# New Moots Seatpost :(



## gitoutdaway (Nov 28, 2007)

What a DISAPOINTMENT. I waited and waited and got this today, the finish does not even match my Moots frame, UNBELIEVEABLE.

I am ready to send it back, I don;t understand why they woudn't bead-blast the post ALL THE WAY the same way the do their frames, the only part that matches is WAY UP close to the seat, the mast itself looks a lot more brushed or even like alu or even steel, why did I pay so much...?

Its hard to get this on pic:

If anyone from Moots reads this I'd appreciate a response


----------



## FondriestFan (May 19, 2005)

Crap. I have a post on the way to match my new frame as well.


----------



## gitoutdaway (Nov 28, 2007)

I am really pissed,I'd post a complaint on the Moots website but I don;t think it would do much good, I don;t think I'd get an objective answer there. Heres a couple more pics if you or anyone else is interested.


----------



## gitoutdaway (Nov 28, 2007)

To be fair, as a follow up I emailed Moots and they are willing to bead blast the whole thing for a very small charge plus shipping. Their rationale in leaving most of the mast brushed was to allow the buffing off of scratches at the clamp line/slide point on the post. This makes sense but I guess not what one expects given the famous (and sexy!) Moots silky finish. Moots owners be warned!


----------



## CurbDestroyer (Mar 6, 2008)

gitoutdaway said:


> To be fair, as a follow up I emailed Moots and they are willing to bead blast the whole thing for a very small charge plus shipping. Their rationale in leaving most of the mast brushed was to allow the buffing off of scratches at the clamp line/slide point on the post. This makes sense but I guess not what one expects given the famous (and sexy!) Moots silky finish. Moots owners be warned!


So if they bead blasted the post, people will complain; and if they leave it alone, people will complain. The only solution is to not make seat posts.

People lower and raise their seat post all the time. If you change crank length, get a new seat, pedals, or whatever. You might even want to sell it some day. I'd rather have it so you can buff the scratchs off. Besides the post is new and shiny and will dull a bit over time. 

I don't understand by saying "not what one expects given the famous (and sexy!) Moots silky finish". By not bead blasting the post, and leaving it so it can be refinished by the buyer, make it easy for you to maintain a "Sexy" finish. 

Maybe I'm getting the wrong vibe from your post, but it still sounds like you think Moots could do better. It's basically a catch 22. 

BTW I have had a couple friends one who has had a frame 12 years, and another around 8 years that sent there frames back to Moots to get the scratchs buffed off and I think they did it for free. and I remember they got it back within a week.


----------



## gitoutdaway (Nov 28, 2007)

All I was implyingis that buying a Moots post I, as well as others, ASSUMED the finish would be the same as it is on ALL their other products and the same that they are well known for. One of their trademarks is the silky bead blasted finish. 

I do not argue the logic of their not doing this in my follow-up, I understand their reasoning and stated that it was just not what I had expected at the outset. The photo on the website also looks like the post is bead blasted, not brushed and they imply that it will match. In fact when I took the post to a local bike shop that deals Moots they were surprised too. They told me they hadn't seen one since they don't stock them because they are usually too expensive and not requested enough (except for Moots owners who were looking for posts that matched their frames) They appreciated the heads up and agreed that it could cause customers to complain. FWW I bought mine online.

Otherwise, the post, as all their products is very well made and beautiful.


----------



## dead flag blues (Aug 26, 2004)

Wah.:cryin:


----------



## FondriestFan (May 19, 2005)

Yep, mine is brushed as well.

Looks great though. Definitely happy with it.


----------

What you will do:
a) From the seatpost thread, extract the stretch from "I am ready to" through "frame as well.".
b) According to the seatpost thread, why did Moots leave most of the mast brushed instead of bead blasted? Answer in one to three sentences.
c) Please mark each statement yes or no against the seatpost thread, quoting the words that decide it: (i) Moots offered to bead blast the whole post at no charge. (ii) The original poster bought the post online. (iii) FondriestFan is unhappy with the brushed finish.
The lines after this have nothing to do with the seatpost thread.

Stored lines

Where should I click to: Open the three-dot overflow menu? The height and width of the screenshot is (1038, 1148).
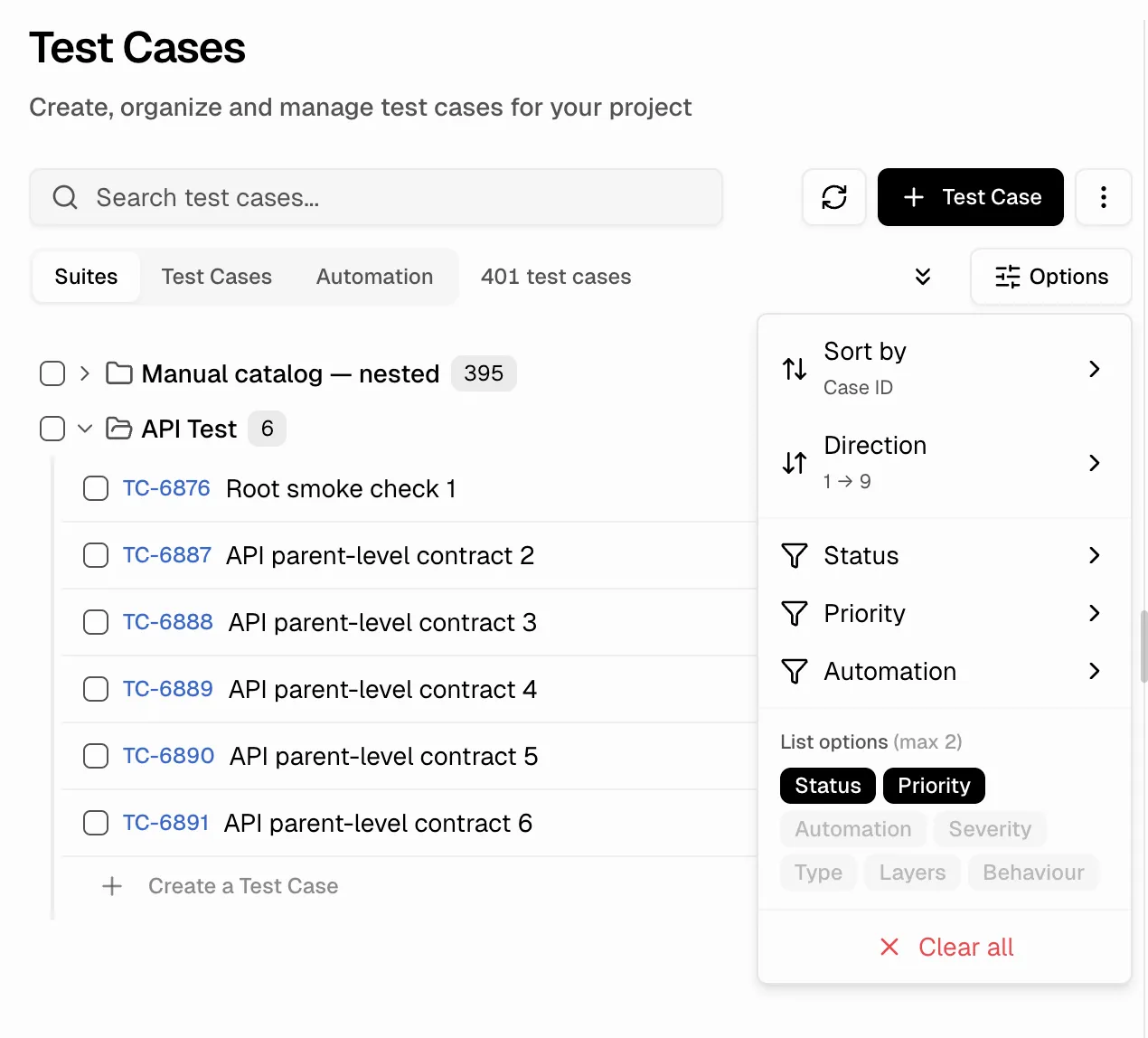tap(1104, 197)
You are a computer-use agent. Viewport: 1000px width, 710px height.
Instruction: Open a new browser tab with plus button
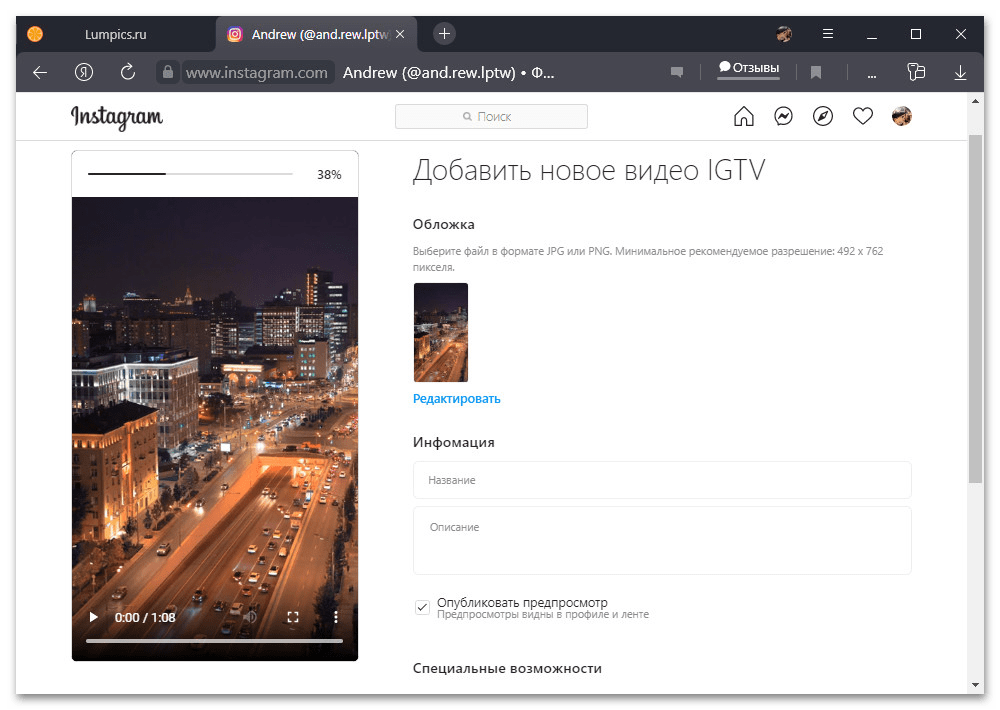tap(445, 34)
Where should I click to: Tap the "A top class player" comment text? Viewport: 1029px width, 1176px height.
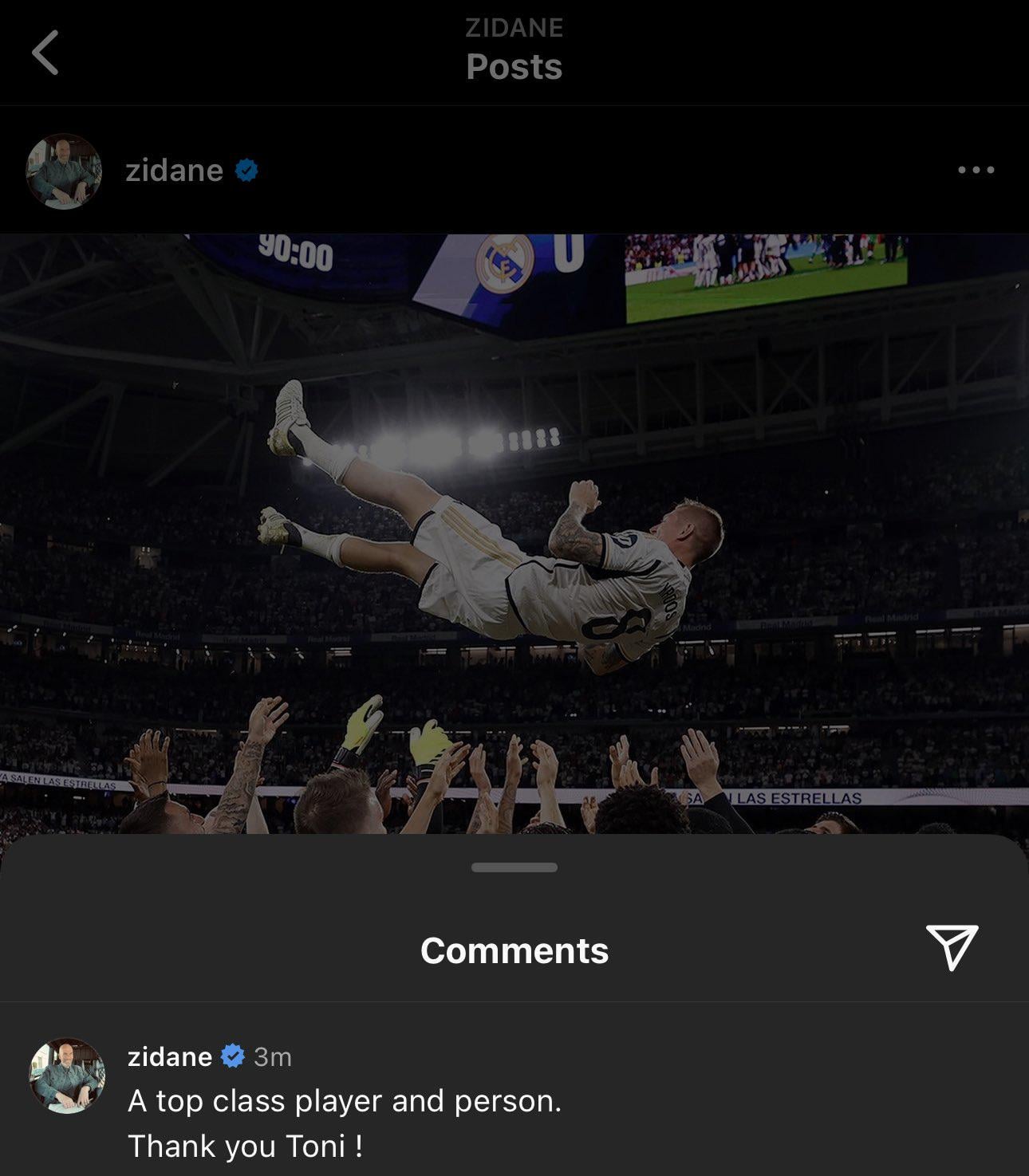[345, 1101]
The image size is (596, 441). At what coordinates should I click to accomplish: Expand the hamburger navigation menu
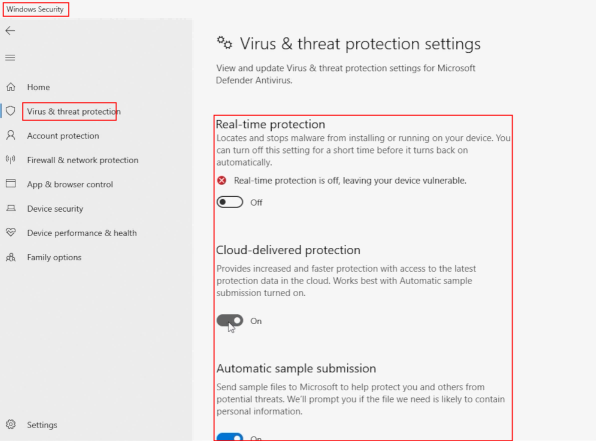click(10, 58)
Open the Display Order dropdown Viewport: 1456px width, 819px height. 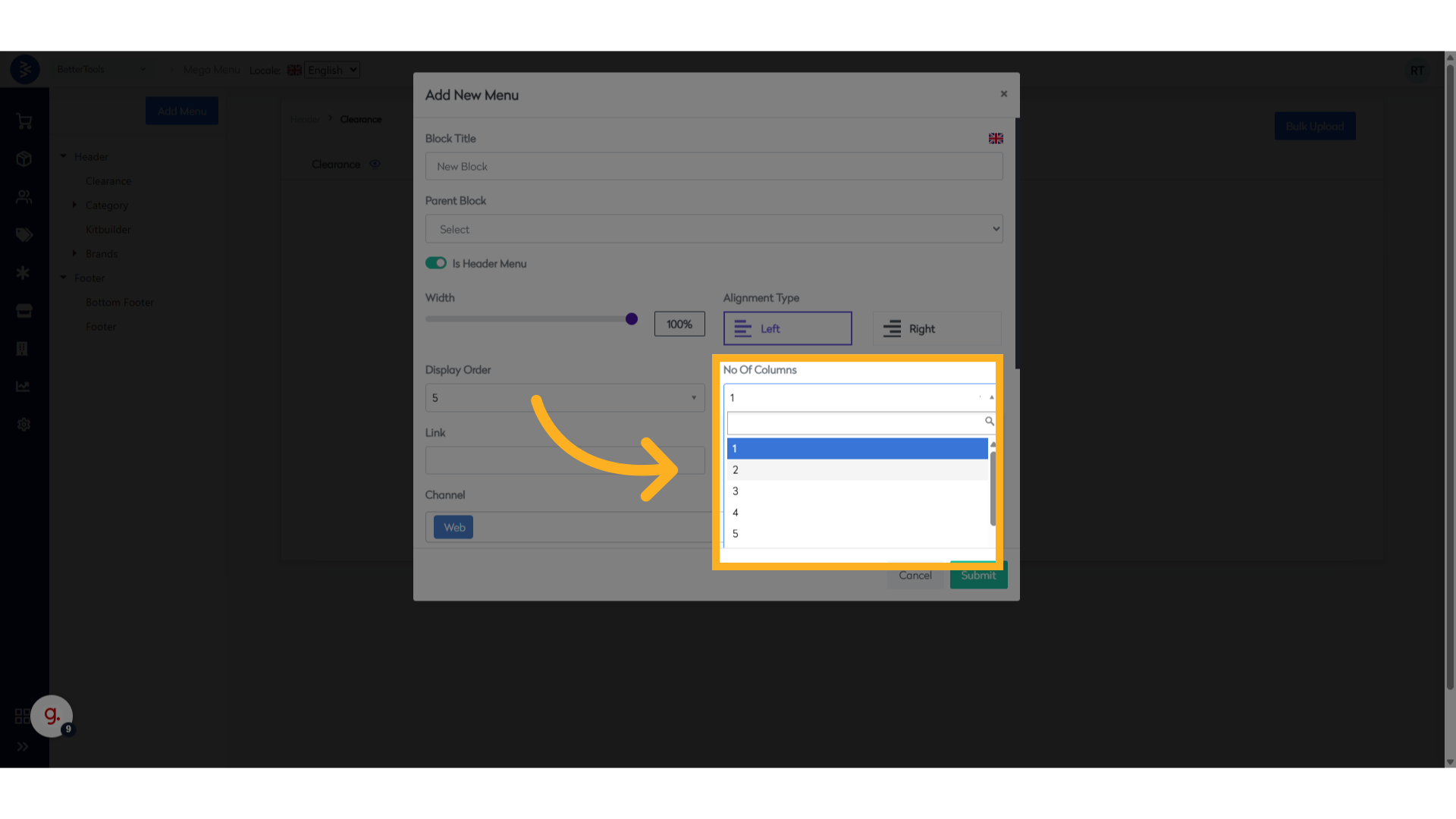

Responses to the tasks:
a)
I am ready to send it back, I don;t understand why they woudn't bead-blast the post ALL THE WAY the same way the do their frames, the only part that matches is WAY UP close to the seat, the mast itself looks a lot more brushed or even like alu or even steel, why did I pay so much...?

Its hard to get this on pic:

If anyone from Moots reads this I'd appreciate a response


----------



## FondriestFan (May 19, 2005)

Crap. I have a post on the way to match my new frame as well.

b) Moots left most of the mast brushed so that scratches at the clamp line/slide point on the post could be buffed off.

c)
(i) No: "they are willing to bead blast the whole thing for a very small charge plus shipping"
(ii) Yes: "FWW I bought mine online."
(iii) No: "Looks great though. Definitely happy with it."